Tsunami 100 Meter Hantam Ambon: 2.000 Lebih Tewas, Warga Mengira Hari Kiamat

Avatar of lpkpkntb
Tsunami
Foto: Ilustrasi Tsunami. (Dok. Undrak.org )

Ambon, — Gempa bumi dahsyat disusul tsunami ekstrem melanda Ambon pada Sabtu malam, 17 Februari 1674.

Peristiwa tragis ini menjadi catatan pertama bencana tsunami dalam sejarah Nusantara, sebagaimana didokumentasikan oleh Georg Eberhard Rumphius, naturalis asal Jerman yang mengabdi di Ambon saat itu.

“Gempa Ambon 1674 merupakan gempa dan tsunami dahsyat pertama dalam catatan Nusantara,” ungkap Daryono, Direktur Gempa Bumi dan Tsunami BMKG dalam webinar Peringatan Tsunami Ambon 1674, Selasa (18/2/2025).
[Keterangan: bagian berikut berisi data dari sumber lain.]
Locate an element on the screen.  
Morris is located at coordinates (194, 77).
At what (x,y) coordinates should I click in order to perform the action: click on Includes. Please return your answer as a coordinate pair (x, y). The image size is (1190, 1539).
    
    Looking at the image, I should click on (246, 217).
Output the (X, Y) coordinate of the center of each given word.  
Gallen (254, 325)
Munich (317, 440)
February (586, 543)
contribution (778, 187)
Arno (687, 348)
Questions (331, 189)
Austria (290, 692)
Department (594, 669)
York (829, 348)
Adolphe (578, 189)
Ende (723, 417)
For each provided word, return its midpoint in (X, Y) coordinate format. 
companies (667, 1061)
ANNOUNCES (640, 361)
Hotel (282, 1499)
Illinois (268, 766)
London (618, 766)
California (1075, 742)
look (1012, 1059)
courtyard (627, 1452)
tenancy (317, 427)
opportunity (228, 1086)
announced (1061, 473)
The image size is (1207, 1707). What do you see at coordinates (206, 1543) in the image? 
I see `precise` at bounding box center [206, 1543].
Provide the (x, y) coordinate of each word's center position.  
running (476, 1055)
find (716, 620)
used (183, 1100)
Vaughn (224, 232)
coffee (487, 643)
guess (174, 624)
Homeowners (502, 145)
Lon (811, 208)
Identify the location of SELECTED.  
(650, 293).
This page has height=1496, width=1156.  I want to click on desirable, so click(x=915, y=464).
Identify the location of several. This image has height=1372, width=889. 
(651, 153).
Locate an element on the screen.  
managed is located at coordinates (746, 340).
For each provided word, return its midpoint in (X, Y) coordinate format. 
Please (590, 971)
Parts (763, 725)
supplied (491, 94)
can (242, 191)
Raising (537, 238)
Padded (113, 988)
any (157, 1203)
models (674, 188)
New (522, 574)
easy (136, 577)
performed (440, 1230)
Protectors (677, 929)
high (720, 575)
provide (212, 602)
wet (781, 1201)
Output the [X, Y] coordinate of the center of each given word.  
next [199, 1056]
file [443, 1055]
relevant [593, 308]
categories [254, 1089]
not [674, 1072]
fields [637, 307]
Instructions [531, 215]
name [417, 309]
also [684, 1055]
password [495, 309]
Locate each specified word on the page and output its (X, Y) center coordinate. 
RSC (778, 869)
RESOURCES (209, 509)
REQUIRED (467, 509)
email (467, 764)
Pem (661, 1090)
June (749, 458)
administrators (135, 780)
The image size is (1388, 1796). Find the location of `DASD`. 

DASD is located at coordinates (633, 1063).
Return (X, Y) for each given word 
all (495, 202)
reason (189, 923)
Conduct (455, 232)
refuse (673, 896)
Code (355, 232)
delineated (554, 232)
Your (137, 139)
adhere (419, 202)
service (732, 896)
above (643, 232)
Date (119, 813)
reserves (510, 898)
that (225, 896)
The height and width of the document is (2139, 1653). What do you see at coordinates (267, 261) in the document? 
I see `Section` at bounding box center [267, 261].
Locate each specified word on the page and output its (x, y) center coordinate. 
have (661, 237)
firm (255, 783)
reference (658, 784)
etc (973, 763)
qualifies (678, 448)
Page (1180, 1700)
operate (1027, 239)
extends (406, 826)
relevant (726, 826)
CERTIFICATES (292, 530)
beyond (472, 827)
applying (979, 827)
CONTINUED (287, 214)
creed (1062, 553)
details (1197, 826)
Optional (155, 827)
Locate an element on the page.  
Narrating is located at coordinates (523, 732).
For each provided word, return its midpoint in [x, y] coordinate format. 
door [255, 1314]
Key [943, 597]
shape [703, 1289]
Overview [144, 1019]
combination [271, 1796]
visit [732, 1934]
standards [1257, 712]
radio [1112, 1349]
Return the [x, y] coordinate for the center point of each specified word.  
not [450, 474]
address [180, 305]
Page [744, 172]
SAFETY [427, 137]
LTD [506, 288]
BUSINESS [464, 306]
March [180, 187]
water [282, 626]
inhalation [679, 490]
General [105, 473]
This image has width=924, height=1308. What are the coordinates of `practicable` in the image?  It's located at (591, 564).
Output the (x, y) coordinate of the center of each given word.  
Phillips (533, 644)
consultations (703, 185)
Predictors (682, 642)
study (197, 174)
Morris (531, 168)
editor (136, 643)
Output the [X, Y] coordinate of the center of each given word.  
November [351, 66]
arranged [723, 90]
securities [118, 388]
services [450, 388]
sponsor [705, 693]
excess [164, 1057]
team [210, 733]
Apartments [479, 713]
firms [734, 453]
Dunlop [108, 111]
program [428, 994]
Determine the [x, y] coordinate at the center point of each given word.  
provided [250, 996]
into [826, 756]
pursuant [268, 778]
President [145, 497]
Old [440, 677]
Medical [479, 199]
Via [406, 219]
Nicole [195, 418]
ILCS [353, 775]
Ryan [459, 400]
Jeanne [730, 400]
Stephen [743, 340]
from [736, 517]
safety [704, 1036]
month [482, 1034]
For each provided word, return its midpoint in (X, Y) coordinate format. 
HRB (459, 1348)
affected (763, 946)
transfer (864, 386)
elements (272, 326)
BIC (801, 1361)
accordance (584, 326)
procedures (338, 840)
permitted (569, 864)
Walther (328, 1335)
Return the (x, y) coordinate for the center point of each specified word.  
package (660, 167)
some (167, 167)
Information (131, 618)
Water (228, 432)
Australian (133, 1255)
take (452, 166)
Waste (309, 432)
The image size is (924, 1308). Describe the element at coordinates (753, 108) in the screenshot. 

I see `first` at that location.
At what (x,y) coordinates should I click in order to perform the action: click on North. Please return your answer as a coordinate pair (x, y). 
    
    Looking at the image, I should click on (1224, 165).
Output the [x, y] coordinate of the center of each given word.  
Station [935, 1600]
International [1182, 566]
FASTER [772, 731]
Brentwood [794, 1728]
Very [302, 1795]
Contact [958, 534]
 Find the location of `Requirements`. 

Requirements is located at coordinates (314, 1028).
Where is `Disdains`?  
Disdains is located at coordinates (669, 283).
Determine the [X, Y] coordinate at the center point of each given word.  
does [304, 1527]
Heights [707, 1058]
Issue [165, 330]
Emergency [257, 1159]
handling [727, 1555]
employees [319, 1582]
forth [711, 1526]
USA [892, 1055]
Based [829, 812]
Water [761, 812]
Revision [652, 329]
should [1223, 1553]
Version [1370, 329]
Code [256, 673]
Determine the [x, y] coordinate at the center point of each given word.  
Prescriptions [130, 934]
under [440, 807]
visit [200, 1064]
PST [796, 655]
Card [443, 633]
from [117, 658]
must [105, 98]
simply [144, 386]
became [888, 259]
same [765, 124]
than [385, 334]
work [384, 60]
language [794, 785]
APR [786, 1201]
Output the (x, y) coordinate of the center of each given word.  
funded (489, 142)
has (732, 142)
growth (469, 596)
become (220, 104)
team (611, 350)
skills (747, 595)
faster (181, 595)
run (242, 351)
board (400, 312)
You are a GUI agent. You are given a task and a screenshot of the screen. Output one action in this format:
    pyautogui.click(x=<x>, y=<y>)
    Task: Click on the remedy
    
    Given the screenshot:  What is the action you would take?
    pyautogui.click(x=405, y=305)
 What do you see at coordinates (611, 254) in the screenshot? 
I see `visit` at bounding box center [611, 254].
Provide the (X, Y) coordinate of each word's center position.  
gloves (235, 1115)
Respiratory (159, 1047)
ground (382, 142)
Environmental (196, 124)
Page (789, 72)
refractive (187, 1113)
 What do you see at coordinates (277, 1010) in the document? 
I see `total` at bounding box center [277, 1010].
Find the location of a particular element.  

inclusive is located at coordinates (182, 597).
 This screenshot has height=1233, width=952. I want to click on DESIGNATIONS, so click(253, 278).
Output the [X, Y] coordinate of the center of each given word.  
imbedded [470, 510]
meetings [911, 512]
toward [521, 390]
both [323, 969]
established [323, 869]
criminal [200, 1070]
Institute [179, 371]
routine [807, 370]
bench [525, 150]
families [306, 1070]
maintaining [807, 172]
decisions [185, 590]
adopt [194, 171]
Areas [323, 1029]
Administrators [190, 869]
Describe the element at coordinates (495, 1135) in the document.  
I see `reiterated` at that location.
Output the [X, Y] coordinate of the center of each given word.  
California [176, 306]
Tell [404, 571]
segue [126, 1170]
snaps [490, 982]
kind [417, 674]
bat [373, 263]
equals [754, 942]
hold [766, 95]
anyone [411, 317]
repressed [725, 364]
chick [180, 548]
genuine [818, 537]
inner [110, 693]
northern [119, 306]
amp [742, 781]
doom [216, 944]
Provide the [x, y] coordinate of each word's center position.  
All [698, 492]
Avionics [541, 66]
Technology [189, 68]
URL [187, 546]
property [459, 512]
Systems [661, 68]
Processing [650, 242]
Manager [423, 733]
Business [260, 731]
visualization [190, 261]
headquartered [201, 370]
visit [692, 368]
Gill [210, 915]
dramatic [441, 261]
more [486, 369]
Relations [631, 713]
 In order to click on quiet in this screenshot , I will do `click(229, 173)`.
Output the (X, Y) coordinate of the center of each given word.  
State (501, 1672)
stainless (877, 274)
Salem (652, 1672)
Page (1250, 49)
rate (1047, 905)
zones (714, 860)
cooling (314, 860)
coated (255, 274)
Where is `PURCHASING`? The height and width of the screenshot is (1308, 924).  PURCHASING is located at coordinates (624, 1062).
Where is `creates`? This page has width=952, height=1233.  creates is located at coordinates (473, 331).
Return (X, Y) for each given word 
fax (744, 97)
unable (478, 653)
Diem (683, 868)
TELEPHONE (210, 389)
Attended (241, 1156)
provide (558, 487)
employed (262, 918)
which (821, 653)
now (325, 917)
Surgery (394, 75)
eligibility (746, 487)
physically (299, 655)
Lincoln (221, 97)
Rumphius mencatat, gempa terjadi sekitar pukul 19.30 waktu setempat, saat langit cerah tanpa angin. Lonceng-lonceng Kastil Victoria berdentang sendiri, lalu tanah berguncang hebat dan bergerak seperti lautan. “Orang-orang berjatuhan, dan seluruh garnisun VOC berlari ke lapangan terbuka, berharap selamat,” tulisnya.

Namun, harapan pupus ketika air laut tiba-tiba naik dan menyapu daratan. Gelombang besar menghantam rumah dan desa-desa. “Air itu melampaui atap rumah dan membawa batuan karang jauh ke darat,” kenang Rumphius. Ia selamat setelah berlari ke tempat tinggi, namun istri dan putrinya menjadi korban.

Penelitian modern memperkirakan gempa tersebut berkekuatan Magnitudo 7,9, diikuti tsunami setinggi hingga 100 meter. Daryono menjelaskan, besarnya gelombang dipengaruhi oleh longsoran pantai yang dipicu gempa, bukan hanya kekuatan gempa itu sendiri.

“Kalau kita bandingkan dengan tsunami Flores 1992 atau Aceh 2004, gelombang di Ambon jauh lebih besar akibat kombinasi gempa dan longsoran,” ujarnya.

Tercatat sebanyak 2.322 jiwa meninggal dunia di Ambon dan Pulau Seram. Tragedi ini menegaskan bahwa longsor bawah laut merupakan salah satu sumber utama tsunami di Indonesia, yang sering luput dari perhatian publik.

Rumphius sendiri dikenang bukan hanya sebagai penyintas, tetapi juga pencatat ilmiah penting. Karyanya Herbarium Amboinense tidak hanya mengulas flora lokal, tetapi juga merekam kejadian geologis besar yang kini menjadi referensi penting dalam sejarah bencana di Indonesia.